Yesterday Father Eisemann celebrated the 10:00 am Mass and also gave the homily. His topic was sin.
Yes, sin! A priest in the Diocese of Rochester actually gave a homily on sin!
Father Eisemann did not get into particular sins, such as sexual relations outside of marriage or divorced Catholics remarrying without first obtaining an annulment. To do that would have been to risk for an invitation to Buffalo Rd. for a counseling session on his need to be a more "pastoral" priest. (See here, here, and especially here for more on this.)
Father's approach was more generic. He began by observing that, given outward appearances, one might think that sin was on the decline. When he was much younger he said that it was common for each priest in a parish to spend 4 hours every Saturday hearing confessions. Today only one priest hears confessions and it's a busy afternoon if he has half a dozen penitents.
Sin, however, is not on the decline, according to Father. To verify this all we need do is to look around, to look at our world, our nation, our state, our city, our own street.
More importantly, we need to take a hard look at ourselves.
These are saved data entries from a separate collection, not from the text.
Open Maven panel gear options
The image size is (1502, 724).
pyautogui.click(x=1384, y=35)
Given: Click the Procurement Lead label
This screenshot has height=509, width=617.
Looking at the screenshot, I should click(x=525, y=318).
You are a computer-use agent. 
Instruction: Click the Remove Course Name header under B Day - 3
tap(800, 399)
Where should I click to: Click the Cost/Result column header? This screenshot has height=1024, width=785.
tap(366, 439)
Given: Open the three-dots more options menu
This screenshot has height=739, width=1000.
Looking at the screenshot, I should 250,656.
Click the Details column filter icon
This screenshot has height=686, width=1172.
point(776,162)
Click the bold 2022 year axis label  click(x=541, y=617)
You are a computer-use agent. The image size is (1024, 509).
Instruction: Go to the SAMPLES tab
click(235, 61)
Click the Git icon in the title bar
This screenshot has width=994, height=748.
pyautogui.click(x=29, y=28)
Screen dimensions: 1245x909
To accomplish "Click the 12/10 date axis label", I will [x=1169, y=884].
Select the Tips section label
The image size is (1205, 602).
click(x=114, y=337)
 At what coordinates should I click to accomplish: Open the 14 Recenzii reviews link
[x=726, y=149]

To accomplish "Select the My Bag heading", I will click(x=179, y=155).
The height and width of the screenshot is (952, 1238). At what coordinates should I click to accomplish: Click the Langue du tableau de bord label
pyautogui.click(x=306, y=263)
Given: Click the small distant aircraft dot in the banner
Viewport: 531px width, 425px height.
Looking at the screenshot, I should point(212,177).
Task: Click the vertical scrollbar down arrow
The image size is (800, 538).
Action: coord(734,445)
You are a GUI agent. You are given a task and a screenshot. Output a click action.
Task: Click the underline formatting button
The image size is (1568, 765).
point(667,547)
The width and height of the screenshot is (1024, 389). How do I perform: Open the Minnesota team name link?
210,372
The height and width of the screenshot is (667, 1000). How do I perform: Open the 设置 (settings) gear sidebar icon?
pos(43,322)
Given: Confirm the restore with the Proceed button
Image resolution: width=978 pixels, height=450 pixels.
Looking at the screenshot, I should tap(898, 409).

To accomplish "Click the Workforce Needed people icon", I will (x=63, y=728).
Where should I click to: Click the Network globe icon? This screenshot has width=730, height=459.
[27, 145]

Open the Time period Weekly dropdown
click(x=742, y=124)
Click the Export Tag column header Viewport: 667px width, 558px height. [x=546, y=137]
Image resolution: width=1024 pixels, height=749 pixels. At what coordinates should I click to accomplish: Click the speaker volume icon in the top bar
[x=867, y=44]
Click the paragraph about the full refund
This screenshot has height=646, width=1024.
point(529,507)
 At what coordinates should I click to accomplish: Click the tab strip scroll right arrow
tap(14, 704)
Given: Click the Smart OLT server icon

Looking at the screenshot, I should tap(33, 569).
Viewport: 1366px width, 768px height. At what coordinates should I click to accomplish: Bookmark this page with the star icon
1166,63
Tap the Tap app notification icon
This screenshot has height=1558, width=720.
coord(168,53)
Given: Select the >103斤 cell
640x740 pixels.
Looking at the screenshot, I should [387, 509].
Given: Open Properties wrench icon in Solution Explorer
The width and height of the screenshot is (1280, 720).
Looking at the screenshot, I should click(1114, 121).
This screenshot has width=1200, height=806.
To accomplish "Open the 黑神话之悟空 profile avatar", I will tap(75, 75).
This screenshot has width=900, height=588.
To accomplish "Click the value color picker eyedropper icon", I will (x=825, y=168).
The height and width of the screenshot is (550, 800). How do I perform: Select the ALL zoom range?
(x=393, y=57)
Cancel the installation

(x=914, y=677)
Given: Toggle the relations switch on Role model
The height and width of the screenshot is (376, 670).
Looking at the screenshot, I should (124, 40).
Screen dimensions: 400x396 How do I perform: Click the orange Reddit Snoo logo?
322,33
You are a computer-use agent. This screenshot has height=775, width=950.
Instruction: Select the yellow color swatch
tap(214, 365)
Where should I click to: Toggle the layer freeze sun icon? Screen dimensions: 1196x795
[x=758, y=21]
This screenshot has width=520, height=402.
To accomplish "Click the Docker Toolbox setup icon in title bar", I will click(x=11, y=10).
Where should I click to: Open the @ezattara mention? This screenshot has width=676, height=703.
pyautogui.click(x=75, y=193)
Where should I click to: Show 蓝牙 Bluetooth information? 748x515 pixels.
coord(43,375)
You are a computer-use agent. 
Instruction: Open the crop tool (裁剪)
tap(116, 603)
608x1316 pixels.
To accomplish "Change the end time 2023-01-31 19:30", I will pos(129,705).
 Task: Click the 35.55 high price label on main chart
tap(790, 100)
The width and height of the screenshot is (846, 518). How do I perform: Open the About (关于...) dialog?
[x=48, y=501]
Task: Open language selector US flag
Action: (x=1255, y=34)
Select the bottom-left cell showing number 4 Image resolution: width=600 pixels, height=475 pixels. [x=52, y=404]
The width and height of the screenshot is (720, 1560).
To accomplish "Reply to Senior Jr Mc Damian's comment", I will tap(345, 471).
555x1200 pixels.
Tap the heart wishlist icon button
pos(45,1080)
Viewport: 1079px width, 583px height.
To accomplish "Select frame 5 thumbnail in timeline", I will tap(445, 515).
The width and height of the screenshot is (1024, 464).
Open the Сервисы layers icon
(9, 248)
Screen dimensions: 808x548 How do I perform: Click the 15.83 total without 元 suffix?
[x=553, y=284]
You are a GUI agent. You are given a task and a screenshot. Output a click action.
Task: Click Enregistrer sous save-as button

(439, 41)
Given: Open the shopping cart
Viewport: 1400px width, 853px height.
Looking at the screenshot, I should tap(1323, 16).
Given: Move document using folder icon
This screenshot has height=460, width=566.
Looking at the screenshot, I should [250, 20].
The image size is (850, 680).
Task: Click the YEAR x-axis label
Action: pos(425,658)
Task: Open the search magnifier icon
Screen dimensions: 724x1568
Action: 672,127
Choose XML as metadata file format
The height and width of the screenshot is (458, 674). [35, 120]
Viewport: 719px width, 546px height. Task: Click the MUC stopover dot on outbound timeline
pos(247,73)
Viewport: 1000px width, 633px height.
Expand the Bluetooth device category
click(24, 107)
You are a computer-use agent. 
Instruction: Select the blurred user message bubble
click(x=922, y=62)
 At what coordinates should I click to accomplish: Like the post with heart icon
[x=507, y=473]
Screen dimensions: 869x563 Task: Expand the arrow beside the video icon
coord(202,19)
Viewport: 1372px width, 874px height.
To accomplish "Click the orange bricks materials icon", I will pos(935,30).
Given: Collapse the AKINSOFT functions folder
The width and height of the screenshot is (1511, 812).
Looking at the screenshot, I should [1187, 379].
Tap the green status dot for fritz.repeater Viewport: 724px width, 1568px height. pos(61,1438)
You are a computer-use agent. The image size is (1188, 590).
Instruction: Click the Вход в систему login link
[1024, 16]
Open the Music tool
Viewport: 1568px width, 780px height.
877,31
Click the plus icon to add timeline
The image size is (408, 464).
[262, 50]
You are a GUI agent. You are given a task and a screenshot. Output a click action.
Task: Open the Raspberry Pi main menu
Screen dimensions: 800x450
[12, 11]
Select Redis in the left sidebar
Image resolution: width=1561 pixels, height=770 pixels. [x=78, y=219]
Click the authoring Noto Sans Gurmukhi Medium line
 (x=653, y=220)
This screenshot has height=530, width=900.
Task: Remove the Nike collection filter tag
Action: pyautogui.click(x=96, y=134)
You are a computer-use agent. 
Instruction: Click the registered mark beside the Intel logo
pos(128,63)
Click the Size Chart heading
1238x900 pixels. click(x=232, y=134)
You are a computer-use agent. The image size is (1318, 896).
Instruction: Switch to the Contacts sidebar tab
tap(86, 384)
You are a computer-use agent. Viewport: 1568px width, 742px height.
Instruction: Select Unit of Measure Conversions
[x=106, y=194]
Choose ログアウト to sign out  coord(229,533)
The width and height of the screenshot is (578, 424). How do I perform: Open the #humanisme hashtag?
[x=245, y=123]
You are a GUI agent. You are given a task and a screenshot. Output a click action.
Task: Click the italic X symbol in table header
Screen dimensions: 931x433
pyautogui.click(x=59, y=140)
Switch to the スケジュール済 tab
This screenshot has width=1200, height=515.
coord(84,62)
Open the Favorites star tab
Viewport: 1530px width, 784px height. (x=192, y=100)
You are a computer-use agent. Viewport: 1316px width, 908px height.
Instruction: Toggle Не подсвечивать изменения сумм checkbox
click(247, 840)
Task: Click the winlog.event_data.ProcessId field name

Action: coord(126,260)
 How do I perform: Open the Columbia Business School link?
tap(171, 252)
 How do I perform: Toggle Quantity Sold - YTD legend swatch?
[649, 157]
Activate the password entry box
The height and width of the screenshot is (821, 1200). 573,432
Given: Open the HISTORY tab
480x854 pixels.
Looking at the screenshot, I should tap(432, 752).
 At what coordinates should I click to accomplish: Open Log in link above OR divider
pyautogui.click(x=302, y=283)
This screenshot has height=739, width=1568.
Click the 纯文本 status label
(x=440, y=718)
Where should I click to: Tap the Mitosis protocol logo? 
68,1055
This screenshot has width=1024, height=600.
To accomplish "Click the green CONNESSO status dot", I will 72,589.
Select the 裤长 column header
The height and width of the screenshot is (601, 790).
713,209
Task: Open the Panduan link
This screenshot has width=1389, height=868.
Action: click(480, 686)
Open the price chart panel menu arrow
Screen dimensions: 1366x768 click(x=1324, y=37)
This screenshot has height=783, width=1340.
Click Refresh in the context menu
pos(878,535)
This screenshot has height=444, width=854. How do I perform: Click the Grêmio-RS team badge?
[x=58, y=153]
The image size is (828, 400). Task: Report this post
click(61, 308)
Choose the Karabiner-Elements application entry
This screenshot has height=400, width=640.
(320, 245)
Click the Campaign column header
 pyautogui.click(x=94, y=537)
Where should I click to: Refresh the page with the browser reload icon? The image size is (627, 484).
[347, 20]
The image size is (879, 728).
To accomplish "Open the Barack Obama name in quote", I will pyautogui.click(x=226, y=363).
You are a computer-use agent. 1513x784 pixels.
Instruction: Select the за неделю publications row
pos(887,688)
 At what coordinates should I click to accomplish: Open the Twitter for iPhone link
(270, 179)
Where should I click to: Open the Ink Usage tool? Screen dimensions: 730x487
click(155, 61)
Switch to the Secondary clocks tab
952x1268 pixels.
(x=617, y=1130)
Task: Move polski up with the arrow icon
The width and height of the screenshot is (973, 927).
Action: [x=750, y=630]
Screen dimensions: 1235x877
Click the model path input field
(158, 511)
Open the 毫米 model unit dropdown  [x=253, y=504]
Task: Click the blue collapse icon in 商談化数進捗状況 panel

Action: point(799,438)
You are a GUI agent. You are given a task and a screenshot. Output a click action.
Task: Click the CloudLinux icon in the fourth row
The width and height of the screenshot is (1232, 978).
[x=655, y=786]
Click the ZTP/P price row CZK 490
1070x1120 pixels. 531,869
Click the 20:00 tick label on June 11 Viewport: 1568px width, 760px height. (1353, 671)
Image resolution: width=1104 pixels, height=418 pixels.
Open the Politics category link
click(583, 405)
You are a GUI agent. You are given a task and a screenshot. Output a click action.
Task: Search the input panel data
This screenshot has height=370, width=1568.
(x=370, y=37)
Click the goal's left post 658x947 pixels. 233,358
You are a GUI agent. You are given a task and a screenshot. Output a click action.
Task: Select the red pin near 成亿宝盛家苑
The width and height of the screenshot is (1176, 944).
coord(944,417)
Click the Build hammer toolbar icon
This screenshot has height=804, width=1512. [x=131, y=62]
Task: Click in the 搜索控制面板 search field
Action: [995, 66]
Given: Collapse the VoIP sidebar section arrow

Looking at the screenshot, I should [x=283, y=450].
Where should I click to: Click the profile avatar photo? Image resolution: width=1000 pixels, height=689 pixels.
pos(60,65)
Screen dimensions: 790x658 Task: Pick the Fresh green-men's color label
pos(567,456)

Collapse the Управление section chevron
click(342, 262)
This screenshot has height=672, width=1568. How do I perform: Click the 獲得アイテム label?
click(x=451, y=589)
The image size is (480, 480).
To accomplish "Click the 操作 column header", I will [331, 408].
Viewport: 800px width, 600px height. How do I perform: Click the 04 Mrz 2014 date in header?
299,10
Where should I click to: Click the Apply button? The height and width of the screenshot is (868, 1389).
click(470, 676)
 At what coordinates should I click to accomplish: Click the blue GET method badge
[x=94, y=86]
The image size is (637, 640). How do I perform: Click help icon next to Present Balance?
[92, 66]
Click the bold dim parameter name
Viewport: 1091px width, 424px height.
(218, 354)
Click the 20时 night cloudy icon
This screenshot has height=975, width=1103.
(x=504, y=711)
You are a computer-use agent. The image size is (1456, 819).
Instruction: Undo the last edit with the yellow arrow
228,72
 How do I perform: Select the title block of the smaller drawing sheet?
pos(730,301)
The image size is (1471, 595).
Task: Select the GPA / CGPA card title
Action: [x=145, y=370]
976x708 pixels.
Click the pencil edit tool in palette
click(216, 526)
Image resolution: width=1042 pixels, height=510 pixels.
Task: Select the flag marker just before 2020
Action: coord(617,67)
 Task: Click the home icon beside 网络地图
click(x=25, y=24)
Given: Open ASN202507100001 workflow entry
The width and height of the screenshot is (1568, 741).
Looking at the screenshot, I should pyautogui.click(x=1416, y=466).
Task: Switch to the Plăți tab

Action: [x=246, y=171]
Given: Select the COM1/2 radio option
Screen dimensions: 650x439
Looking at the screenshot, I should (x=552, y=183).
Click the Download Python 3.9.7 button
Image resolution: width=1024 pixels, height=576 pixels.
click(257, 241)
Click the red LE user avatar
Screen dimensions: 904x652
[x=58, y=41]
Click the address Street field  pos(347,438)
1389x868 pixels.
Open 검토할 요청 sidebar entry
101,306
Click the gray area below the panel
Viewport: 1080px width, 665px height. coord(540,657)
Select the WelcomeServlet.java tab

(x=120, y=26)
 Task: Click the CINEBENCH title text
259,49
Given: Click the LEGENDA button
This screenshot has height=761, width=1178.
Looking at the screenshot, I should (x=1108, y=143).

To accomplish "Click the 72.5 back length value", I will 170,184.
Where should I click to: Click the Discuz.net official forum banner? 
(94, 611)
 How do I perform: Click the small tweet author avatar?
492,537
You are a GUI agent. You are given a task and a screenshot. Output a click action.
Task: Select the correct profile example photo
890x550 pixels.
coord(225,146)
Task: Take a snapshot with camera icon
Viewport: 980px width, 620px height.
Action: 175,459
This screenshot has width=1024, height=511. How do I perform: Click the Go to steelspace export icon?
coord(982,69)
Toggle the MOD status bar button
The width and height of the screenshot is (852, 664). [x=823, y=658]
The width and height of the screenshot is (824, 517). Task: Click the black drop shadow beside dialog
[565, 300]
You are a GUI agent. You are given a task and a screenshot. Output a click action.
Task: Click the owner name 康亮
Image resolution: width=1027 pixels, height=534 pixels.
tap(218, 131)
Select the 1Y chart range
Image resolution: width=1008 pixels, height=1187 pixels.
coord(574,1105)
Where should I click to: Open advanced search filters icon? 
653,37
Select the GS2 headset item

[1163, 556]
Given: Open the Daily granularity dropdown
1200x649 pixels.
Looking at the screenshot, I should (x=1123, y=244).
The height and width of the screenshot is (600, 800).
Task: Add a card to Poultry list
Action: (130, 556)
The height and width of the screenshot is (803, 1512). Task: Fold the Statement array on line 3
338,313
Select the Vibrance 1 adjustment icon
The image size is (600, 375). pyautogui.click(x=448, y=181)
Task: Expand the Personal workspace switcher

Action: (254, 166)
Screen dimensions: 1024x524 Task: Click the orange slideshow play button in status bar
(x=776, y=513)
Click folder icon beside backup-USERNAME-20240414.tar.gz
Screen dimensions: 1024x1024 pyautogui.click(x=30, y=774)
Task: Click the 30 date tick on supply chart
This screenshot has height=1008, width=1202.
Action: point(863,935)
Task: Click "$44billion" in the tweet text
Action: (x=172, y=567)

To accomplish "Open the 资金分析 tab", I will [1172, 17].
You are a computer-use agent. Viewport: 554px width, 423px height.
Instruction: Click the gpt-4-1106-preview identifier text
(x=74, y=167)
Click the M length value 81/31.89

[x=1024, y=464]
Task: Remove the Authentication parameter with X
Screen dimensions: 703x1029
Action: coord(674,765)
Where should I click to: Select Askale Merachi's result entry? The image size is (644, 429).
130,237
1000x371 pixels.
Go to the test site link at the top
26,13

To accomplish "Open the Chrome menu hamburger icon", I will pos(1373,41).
While Father didn't specifically mention 1 John 1:8 (If we say, "We are without sin," we deceive ourselves, and the truth is not in us), he did tell the story of a man who showed up at confession after a long absence, only to tell the priest that he hadn't committed any sins. "He committed one right there," said Father, and several muffled laughs among the congregation showed that he had gotten his point across.
"God is not happy with us," when we do not acknowledge our sins and seek his forgiveness, said Father. He is infinitely merciful, but we have to ask for that mercy. He is also often very patient with us, but that patience is not infinite.
Yesterday evening I was talking with a neighbor and fellow parishioner who was also at the 10:00 am Mass. He thought Father's homily was "pretty strong" and something he certainly wasn't used to hearing.
Actually, it's something we need to hear much more of, not just at Holy Cross, but all over the diocese.